Hamburg. Die Seniorin soll schwer an Demenz erkrankt gewesen sein. Der Angeklagte sagt vor Gericht: „Die Initiative ging von ihr aus.“
Für die Pflegekraft war es „der Schock meines Lebens“. Als sie in das Zimmer einer 88 Jahre alten Bewohnerin eines Altenheims in Hamburg-Alsterdorf kam, war sie in eine extrem unerwartete Szenerie hineingeraten: Da stand ein junger Mann, der sich die Hose richtete – und die betagte Bewohnerin lag nackt auf dem Bett. Die Pflegekraft meldete den Vorfall unverzüglich ihrer Chefin. „Sie war außer sich und hat gezittert“, beschreibt die Pflegedienstleiterin den Gemütszustand ihrer Mitarbeiterin.

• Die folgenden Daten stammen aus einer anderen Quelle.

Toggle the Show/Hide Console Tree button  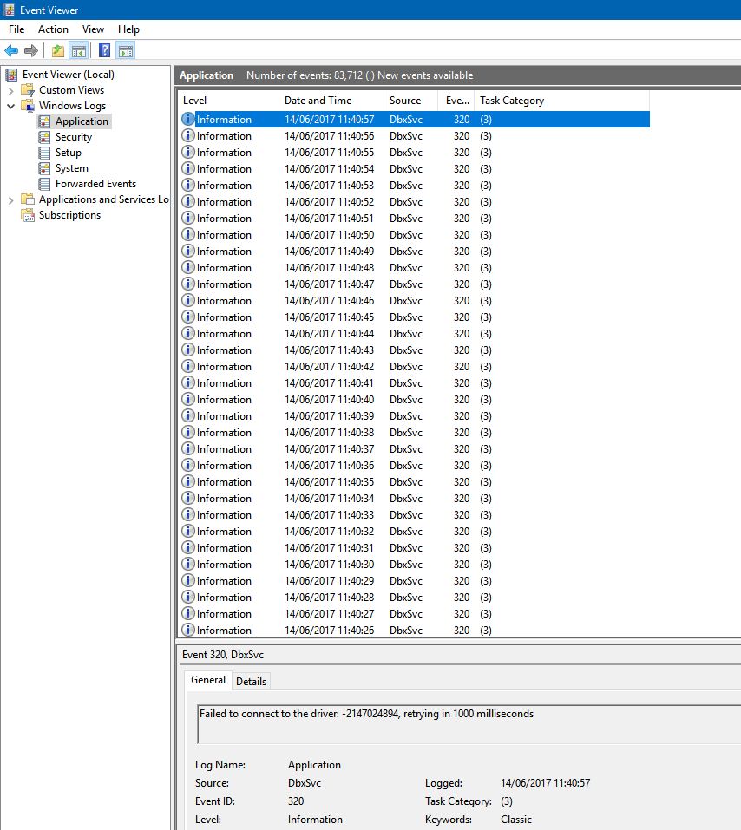[x=78, y=50]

Mittlerweile sind die Geschehnisse vom 7. September 2022 ein Fall für das Gericht. Denn die 88-jährige Martha S. (alle Namen geändert) war offenbar schwer an Demenz erkrankt. Hat sie überhaupt richtig erfassen können, was mit ihr geschah, als ein 26-Jähriger mit ihr Sex hatte? Ist sie womöglich nicht in der Lage gewesen, eine eigenständige Entscheidung zu bilden und sich eventuell zur Wehr zu setzen? Davon geht die Staatsanwaltschaft im Prozess gegen Tarek M. aus. Dem jungen Altenpfleger wird Vergewaltigung vorgeworfen.
Prozess Hamburg: Angeklagter räumt Sex mit dementer Seniorin ein
„Es ist richtig, dass wir Geschlechtsverkehr hatten“, räumt der Angeklagte zu Beginn der Verhandlung über seinen Verteidiger ein. Tarek M. ist ein schmaler junger Mann mit Dreitagebart, der so aussieht, als wünsche er sich ganz woanders hin – und nicht in einen Verhandlungssaal, wo er vor mehreren Leuten darstellt, dass er tatsächlich intim mit einer mehr als 60 Jahre älteren Frau war.
Er sei bereits längere Zeit als Altenpfleger für Martha S. zuständig gewesen und habe sich um sie gekümmert, als sie noch zu Hause lebte. Nach ihrem Umzug in ein Pflegeheim in Alsterdorf habe er sie mehrfach besucht, weil sie ihn darum gebeten habe.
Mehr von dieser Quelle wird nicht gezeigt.